Apple a sorti le chéquier. 400 000 dollars d’un coup, sans prévenir, reversés en actions à certains ingénieurs de la division iPhone. L’objectif ? Colmater la fuite de cerveaux vers OpenAI et Meta, qui ratissent le campus de Cupertino depuis six mois.

Le plan est aussi simple qu’un contrat de golden handcuffs : les titres ne sont définitivement acquis qu’après quatre ans de présence. Si l’action Apple grimpe, la prime peut dépasser le demi-million. Si l’employé part avant, il laisse sur la table une fortune en papier.

Des départs qui font mal au laboratoire secret

Depuis l’été dernier, la pompe à talent tourne à plein régime. L’un des visages publics de l’iPhone Air a plié bagage. Des chefs de projet sur la puce M3 ont rejoint Meta pour caler des IA directement dans les Ray-Ban. Résultat : des équipes de silicium entières ont été reconstituées à la hâte, raconte un ingénieur encore en poste sous couvert d’anonymat.

La direction craint un effet domino.

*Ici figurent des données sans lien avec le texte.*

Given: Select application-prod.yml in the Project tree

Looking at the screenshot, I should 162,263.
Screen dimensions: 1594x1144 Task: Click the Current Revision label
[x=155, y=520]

Chaque départ entraîne une réorganisation, des retards sur la feuille de route 2025 et surtout l’envol de know-how vers la concurrence. Le bonus surprise est donc une digue improvisée, loin des millions de dollars de salaire offerts par les nouveaux acteurs de l’IA.

Le prix de la loyauté reste négociable

Le prix de la loyauté reste négociable

Certains ingénieurs ont déjà refusé. Motif : OpenAI propose des packages totaux dépassant 2 millions sur deux ans, avec stock options cotées en or rose. Apple joue la carte culture et produit, mais la passion ne compense pas toujours la calculatrice. Un ancien de la division Siri, aujourd’hui chez Sam Altman, résume : « On ne vient pas chez OpenAI pour l’argent, on vient pour la vitesse. Ici, une idée passe en prod en semaines, pas en trimestres. »

Reste à voir si la prime calibrée sur quatre ans suffira à ralentir l’hémorragie. La prochaine puce, la prochaine caméra, le prochain chassis de l’iPhone 17 seront conçus par ceux qui auront résisté à la sirène des start-up en hyper-croissance. Apple mise sur l’impatience de ses rivaux : leur trésor se dilue à chaque recrutement mirobolant. Mais quand le stock se dilue aussi, la guerre des talents devient une guerre d’usure. Et Cupertino vient de recharger sa première cartouche.